BioGrids

From Tim Bray to Jim Gray (via Seymour Cray)

Recycle or Globus Toolkit?
Grid Computing already plays an important role in the life sciences, and will probably continue doing so for the forseeable future. BioGrid (Japan), myGrid (UK) and CoreGrid (Europe) are just three current examples, there are many more Grid and Super Duper Computer projects in the life sciences. So, is there an accessible Hitch Hikers Guide to the Grid for newbies, especially bioinformaticians?

Unfortunately much of the literature of Grid Computing is esoteric and inaccessible, liberally sprinkled with abstract and wooly concepts like “Virtual Organisations” with a large side-order of acronym soup. This makes it difficult or impossible for the everyday bioinformatican to understand or care about. Thankfully, Tim Bray from Sun Microsystems has a written an accessible review of the area, “Grids for dummies”, if you like. Its worth a read if you're a bioinformatician with a need for more heavyweight distributed computing than the web currently provides, but you find Grid-speak is usually impenetrable nonsense.

One of the things Tims discusses in his review is Microsoftie Jim Gray, who is partly responsible for the 2020 computing initiative mentioned on nodalpoint earlier. Tim describes Jim's article Distributed Computing Economics. In this, Jim uses wide variety of examples to illustrate the current economics of grids, from “Megaservices” like Google, Yahoo! and Hotmail to the bioinformaticians favourites, BLAST and FASTA. So how might Grids affect the average bioinformatician? There are many different applications of Grid computing, but two areas spring to mind:

  1. Running your in silico experiments (genome annotation, sequence analysis, protein interactions etc), using someone elses memory, disk space, processors on the Grid. This could mean you will be able to do your experiments more quickly and reliably than you can using the plain ol' Web.
  2. Executing high-throughput and long-running experiments, e.g. you've got a ton of microarray data and it takes hours or possibly days to analyse computationally.

So if you deal with microarray data daily, you probably know all this stuff already, but Tims overview and Jims commentary are both accessible pieces to pass on to your colleagues in the lab. If this kind of stuff pushes your button, you might also be interested in the eProtein Scientific Meeting and Workshop Proceedings.

= = = =

WHAT TO WORK ON:
A – Name every Grid project that the grid computing post gives as a current example in the life sciences, with the country or region it lists for each.
B – Print the portion of the grid computing post between "1. Running your" and "plain ol' Web.", inclusive.
C – Please judge whether each statement agrees with the grid computing post, answering yes or no and quoting the words that decide it: (i) Tim Bray is from Sun Microsystems. (ii) The article by Jim Gray that Tim describes is titled "Grids for dummies." (iii) The post calls most Grid Computing literature accessible.
The material after this note was taken from a separate source.

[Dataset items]

= = = =

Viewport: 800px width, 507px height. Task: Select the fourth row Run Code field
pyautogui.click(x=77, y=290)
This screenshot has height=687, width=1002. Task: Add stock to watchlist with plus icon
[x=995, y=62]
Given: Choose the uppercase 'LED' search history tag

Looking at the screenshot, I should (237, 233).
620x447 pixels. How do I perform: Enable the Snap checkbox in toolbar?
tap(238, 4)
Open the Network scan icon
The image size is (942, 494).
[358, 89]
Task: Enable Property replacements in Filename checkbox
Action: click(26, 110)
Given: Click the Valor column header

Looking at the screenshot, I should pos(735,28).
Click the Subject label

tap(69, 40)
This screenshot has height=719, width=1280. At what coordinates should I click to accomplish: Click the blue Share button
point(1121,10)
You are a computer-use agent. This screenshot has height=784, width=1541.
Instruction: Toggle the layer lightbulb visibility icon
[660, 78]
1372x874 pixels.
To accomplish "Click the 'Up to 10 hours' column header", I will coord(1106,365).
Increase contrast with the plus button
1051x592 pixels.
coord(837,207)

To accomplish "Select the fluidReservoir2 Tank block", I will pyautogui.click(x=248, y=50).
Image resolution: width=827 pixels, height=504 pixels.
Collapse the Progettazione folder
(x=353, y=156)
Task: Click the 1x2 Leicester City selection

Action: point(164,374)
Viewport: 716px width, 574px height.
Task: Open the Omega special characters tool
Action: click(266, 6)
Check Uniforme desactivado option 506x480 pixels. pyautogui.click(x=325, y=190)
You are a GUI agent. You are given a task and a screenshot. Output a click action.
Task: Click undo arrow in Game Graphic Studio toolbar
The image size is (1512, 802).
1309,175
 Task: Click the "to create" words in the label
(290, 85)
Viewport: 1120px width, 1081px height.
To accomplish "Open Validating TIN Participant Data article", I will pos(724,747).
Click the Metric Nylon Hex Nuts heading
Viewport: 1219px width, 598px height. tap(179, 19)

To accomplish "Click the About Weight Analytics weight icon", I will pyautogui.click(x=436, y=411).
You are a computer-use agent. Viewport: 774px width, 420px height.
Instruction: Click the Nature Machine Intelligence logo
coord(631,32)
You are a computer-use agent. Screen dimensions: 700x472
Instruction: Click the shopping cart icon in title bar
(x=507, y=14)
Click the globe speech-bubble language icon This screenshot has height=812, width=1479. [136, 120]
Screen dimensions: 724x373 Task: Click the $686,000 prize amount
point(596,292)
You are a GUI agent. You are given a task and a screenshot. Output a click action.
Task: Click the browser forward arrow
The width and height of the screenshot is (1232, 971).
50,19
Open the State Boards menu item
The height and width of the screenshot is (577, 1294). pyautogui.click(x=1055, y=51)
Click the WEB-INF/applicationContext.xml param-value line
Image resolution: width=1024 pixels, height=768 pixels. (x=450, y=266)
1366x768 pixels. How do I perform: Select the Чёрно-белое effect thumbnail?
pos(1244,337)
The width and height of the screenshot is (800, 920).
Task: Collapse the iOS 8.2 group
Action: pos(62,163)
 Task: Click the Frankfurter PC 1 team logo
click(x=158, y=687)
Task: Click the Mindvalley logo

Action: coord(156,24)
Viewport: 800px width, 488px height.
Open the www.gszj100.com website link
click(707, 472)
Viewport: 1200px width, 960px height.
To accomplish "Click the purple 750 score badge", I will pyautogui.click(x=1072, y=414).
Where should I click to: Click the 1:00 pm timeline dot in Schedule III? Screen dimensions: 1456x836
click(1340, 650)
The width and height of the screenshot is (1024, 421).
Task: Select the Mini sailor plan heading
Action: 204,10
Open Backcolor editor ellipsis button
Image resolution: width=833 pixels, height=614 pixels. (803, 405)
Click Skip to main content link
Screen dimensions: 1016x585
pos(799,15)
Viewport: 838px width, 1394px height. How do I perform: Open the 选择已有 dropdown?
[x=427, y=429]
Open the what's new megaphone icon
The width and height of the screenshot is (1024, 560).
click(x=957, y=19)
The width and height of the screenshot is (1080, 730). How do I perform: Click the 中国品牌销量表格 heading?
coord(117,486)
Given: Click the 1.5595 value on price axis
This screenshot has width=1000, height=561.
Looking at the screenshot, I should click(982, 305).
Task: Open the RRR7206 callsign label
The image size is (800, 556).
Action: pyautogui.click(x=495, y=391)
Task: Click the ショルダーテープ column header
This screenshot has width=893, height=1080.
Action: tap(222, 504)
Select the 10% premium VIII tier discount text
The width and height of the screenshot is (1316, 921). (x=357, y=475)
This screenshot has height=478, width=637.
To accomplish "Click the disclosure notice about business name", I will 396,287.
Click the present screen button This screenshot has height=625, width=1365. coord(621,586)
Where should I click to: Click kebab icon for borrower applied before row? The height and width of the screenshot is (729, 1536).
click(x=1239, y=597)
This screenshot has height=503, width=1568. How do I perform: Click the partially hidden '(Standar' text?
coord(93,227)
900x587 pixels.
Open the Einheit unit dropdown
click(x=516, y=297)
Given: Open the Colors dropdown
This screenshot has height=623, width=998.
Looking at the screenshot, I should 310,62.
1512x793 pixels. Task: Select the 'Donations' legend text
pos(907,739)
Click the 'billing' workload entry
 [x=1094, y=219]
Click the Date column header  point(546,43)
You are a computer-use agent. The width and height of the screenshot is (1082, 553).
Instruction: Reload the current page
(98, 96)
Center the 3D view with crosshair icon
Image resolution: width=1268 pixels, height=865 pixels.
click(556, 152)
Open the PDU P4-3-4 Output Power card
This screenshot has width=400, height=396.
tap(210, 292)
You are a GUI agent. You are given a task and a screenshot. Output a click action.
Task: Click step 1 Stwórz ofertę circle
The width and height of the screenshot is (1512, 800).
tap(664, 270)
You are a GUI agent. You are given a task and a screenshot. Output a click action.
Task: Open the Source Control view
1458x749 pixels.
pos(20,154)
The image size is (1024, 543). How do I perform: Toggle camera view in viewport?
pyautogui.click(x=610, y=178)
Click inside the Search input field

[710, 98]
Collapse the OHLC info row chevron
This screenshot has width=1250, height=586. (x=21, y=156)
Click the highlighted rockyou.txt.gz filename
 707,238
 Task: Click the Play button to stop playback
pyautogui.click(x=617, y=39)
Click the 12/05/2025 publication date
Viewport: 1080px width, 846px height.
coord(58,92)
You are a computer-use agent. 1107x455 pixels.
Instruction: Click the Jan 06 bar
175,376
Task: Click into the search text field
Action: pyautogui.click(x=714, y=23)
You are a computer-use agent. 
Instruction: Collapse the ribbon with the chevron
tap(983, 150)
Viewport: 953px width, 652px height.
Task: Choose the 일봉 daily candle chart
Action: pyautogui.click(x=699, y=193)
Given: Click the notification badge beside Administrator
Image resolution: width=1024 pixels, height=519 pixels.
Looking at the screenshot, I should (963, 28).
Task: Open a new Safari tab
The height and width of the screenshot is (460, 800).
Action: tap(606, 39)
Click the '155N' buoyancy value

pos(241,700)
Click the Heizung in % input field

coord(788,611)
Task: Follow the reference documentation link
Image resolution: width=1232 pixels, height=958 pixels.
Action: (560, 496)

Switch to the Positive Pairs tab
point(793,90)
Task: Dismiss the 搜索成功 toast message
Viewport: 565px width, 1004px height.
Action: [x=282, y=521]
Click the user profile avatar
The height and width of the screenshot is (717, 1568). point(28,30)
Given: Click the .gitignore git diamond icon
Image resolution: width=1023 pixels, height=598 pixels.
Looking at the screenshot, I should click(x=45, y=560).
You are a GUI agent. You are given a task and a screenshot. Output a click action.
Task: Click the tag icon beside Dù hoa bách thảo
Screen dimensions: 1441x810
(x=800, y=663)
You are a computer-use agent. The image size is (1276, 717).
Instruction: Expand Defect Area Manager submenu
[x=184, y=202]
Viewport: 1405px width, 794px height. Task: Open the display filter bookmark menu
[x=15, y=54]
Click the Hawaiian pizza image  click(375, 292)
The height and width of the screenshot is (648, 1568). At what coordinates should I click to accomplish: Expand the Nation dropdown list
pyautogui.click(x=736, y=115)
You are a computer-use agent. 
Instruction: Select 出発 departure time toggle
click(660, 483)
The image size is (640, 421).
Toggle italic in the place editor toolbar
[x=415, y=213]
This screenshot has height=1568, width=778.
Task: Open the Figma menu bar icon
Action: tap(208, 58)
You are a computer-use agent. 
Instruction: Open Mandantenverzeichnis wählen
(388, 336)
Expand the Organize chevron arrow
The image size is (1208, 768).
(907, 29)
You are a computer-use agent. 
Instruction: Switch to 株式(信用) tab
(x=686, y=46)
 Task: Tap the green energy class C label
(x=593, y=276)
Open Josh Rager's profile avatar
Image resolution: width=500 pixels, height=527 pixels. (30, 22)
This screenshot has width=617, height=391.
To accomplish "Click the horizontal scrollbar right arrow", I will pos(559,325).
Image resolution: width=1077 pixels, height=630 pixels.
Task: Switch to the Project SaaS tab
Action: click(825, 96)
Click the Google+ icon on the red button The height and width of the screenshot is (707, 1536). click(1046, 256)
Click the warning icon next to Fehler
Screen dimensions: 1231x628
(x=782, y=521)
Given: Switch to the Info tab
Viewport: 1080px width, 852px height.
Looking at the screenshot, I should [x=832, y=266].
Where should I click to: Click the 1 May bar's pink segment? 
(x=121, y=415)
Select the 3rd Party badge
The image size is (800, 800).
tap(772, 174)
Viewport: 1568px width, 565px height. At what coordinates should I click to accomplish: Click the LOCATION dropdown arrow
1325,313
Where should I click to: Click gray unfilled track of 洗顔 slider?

= = = =

RESPONSES TO THE TASKS:
A – BioGrid (Japan); myGrid (UK); CoreGrid (Europe)

B –
1. Running your in silico experiments (genome annotation, sequence analysis, protein interactions etc), using someone elses memory, disk space, processors on the Grid. This could mean you will be able to do your experiments more quickly and reliably than you can using the plain ol' Web.

C –
(i) Yes: "Tim Bray from Sun Microsystems"
(ii) No: "Tim describes Jim's article Distributed Computing Economics."
(iii) No: "Unfortunately much of the literature of Grid Computing is esoteric and inaccessible"